Table 5 Structural modification of compound 41 and predicted pGI50 with leverage limit

4 Conclusions

In this research, GFA-MLR modeling tool was used in the construction of a QSAR model for predicting pGI50 of anti-melanoma compounds on LOX IMVI cell line. The accuracy and predictability of the proposed model was illustrated by various criteria, the model is statistically fit both internally (\( R_{{{\text{train}} }}^{2} \) = 0.867, \( R_{{{\text{adj}} }}^{2} \) = 0.848 and \( Q_{{{\text{cv}} }}^{2} \) = 0.809), externally (\( R_{{{\text{test}} }}^{2} \) = 0.749), and Y-randomization.

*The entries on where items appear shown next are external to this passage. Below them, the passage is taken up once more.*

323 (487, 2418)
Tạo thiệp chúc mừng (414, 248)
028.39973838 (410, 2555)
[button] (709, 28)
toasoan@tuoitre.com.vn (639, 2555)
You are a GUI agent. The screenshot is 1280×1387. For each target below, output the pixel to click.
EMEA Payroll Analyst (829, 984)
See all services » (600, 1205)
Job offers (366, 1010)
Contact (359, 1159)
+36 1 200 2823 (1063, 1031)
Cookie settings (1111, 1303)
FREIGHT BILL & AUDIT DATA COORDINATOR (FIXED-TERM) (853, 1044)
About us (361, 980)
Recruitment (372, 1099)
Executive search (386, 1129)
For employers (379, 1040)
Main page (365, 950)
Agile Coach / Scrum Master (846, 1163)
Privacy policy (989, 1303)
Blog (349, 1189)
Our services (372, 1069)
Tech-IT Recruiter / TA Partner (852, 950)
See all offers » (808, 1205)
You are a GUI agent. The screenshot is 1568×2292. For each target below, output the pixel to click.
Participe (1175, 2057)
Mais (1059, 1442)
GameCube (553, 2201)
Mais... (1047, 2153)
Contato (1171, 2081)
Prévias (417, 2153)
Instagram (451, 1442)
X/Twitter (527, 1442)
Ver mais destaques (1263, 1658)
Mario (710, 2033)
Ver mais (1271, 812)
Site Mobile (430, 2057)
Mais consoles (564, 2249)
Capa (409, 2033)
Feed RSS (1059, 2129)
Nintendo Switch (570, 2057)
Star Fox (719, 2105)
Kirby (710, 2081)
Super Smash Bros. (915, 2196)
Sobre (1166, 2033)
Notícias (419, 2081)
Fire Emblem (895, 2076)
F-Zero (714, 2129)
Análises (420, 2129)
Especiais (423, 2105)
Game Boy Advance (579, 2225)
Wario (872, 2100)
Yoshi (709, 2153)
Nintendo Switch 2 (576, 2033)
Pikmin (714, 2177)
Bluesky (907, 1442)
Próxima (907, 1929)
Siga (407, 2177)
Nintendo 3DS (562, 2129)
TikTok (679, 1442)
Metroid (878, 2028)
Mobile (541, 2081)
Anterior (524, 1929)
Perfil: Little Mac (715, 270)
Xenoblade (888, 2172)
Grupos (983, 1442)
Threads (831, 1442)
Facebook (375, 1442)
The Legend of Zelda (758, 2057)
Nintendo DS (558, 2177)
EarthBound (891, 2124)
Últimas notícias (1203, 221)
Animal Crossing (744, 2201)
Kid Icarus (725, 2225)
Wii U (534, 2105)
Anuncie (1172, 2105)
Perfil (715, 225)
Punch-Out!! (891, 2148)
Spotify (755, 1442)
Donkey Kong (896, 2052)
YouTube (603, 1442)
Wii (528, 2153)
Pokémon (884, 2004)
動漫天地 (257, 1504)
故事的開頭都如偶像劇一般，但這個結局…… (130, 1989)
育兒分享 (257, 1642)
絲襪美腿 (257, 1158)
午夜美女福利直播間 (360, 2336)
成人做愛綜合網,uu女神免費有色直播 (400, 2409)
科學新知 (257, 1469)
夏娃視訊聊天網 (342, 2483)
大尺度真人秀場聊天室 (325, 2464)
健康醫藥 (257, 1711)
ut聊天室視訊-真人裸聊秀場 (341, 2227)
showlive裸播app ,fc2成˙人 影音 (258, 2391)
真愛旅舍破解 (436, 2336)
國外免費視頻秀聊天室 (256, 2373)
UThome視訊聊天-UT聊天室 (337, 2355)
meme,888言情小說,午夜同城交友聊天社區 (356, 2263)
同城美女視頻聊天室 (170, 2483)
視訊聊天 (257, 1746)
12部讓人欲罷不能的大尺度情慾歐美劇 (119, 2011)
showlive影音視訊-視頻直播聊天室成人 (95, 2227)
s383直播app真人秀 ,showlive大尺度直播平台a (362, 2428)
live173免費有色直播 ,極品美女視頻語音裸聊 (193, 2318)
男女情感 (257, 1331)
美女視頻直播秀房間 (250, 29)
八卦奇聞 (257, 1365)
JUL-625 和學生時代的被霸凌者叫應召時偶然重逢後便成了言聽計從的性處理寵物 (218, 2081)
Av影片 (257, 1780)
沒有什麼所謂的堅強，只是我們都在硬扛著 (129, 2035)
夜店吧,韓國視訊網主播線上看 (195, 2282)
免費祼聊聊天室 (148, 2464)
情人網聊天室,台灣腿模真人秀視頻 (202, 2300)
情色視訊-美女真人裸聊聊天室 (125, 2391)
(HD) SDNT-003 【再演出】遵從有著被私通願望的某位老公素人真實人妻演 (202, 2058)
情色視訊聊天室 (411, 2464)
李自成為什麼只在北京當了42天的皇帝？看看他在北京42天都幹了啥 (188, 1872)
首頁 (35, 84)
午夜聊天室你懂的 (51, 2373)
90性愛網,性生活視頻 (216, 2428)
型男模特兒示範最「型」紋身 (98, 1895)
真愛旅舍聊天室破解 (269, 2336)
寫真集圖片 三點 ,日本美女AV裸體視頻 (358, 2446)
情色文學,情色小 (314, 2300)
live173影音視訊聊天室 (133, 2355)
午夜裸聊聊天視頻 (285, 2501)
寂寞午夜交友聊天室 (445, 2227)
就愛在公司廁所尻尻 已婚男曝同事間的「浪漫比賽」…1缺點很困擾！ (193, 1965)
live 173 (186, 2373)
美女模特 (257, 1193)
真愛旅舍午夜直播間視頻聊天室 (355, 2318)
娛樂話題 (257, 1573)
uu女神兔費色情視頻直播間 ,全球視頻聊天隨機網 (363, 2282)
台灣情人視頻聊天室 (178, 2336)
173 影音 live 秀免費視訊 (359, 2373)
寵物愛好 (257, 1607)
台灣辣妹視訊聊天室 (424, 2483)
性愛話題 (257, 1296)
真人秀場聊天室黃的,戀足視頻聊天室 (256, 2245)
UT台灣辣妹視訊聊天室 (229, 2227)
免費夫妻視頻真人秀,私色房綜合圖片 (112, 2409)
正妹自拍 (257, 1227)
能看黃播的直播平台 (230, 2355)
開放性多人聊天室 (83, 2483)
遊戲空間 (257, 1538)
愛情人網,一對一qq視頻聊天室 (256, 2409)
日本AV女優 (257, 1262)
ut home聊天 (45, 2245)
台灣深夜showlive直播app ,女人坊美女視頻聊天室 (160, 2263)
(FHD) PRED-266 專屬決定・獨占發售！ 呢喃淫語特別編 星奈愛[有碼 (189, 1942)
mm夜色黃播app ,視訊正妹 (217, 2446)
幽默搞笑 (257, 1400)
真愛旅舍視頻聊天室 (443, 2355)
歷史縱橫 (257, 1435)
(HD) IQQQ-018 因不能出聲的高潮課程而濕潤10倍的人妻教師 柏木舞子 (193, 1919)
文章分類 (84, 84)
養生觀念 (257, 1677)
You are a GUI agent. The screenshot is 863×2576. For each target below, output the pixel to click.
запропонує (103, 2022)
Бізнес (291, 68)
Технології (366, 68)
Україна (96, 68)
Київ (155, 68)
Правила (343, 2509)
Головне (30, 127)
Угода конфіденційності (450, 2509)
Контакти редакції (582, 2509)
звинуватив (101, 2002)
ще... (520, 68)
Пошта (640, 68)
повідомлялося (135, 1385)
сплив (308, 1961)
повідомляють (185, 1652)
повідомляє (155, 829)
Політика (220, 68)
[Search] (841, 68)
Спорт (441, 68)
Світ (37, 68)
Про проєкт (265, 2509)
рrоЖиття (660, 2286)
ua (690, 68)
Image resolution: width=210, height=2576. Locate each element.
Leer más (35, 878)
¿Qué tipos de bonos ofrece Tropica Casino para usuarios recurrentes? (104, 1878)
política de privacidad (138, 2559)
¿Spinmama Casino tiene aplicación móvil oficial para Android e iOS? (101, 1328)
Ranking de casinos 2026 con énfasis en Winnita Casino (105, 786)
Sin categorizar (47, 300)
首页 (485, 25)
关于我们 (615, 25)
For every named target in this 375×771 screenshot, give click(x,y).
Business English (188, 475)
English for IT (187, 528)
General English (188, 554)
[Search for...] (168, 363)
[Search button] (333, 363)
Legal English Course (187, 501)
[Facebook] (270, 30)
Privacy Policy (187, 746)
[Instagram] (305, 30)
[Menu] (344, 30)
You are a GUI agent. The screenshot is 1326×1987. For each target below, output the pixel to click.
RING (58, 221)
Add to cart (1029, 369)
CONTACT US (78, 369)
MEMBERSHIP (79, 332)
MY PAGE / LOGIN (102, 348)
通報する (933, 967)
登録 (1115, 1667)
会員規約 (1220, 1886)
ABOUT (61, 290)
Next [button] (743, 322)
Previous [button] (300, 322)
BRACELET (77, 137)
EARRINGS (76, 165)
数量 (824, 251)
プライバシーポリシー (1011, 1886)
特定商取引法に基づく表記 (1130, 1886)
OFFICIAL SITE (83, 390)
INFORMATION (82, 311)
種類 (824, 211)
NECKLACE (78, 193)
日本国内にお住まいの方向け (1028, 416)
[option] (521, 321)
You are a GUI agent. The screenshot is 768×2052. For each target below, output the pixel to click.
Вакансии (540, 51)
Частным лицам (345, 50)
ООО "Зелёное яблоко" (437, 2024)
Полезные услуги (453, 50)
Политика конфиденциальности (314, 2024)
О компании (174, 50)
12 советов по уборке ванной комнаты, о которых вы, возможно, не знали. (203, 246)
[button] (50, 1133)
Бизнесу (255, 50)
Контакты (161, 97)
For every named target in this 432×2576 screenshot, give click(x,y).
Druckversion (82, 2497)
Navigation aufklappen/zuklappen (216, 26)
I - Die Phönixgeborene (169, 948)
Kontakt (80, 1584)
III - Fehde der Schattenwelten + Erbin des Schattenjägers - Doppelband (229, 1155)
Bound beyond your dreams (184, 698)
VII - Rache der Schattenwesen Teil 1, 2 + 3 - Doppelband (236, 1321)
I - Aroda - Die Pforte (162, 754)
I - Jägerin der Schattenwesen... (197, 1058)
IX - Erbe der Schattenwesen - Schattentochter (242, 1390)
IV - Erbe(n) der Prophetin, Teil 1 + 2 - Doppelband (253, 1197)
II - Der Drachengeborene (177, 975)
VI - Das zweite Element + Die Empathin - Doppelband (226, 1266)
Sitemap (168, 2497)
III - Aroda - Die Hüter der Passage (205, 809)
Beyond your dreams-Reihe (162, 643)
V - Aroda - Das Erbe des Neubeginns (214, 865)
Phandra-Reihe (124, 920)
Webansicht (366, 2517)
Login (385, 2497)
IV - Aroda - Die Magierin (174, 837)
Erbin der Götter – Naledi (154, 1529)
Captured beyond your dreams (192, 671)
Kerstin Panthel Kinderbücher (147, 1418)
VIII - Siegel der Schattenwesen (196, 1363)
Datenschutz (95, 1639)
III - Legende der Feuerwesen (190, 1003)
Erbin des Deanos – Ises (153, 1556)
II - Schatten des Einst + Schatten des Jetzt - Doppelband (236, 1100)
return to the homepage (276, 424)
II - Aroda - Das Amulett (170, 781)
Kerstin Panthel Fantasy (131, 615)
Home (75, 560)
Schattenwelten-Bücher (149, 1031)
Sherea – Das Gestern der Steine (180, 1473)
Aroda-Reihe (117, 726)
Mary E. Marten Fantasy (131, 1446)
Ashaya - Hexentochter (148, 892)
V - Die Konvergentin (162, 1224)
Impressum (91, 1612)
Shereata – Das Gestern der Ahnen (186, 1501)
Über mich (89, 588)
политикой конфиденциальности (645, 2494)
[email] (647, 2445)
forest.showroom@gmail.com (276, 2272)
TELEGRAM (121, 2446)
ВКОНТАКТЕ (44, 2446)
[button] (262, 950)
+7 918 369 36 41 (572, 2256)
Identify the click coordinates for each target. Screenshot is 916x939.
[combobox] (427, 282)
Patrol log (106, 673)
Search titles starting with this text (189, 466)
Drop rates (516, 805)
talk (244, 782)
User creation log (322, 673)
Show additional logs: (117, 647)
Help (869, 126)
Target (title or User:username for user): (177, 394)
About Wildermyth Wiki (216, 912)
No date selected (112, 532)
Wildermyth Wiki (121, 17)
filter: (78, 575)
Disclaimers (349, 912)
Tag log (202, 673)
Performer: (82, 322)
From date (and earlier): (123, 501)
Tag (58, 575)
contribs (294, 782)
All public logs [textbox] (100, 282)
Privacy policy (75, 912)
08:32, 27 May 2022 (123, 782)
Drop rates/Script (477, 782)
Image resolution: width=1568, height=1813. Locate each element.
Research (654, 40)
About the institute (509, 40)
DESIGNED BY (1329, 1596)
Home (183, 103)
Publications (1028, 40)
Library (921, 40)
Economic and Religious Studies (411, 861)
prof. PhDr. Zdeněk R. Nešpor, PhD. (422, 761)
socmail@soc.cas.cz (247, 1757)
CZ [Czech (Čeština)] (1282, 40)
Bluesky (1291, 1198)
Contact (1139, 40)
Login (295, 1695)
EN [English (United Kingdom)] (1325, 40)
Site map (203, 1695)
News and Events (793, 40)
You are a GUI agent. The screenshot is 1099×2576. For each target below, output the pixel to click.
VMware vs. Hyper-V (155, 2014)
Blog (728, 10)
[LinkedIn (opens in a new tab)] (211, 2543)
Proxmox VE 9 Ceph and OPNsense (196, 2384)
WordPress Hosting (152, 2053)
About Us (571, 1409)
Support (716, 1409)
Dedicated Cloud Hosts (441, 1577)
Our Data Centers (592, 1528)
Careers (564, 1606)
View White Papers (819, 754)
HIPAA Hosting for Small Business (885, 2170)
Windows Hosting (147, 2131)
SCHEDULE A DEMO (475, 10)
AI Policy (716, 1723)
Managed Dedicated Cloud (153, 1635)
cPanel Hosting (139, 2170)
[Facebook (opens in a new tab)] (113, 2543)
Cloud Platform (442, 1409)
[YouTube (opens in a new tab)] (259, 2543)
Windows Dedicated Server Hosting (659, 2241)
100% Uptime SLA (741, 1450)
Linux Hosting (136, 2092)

This satisfies the criteria of acceptable QSAR model proposed by different groups. Moreover, in silico screening method was applied to the developed QSAR model which enables the design and prediction of pGI50 of new potentially active compounds on LOX IMVI cell line. The predicted pGI50 of the majority of the designed analogous were more than the lead compound 41 used for the design. The proposed model was found to be useful for the prediction of pGI50 of anti-melanoma compounds for which no experimental data are available and it also helps in the reduction of time and cost involved in the synthesis and anti-melanoma activity prediction of compounds on LOX IMVI cell line.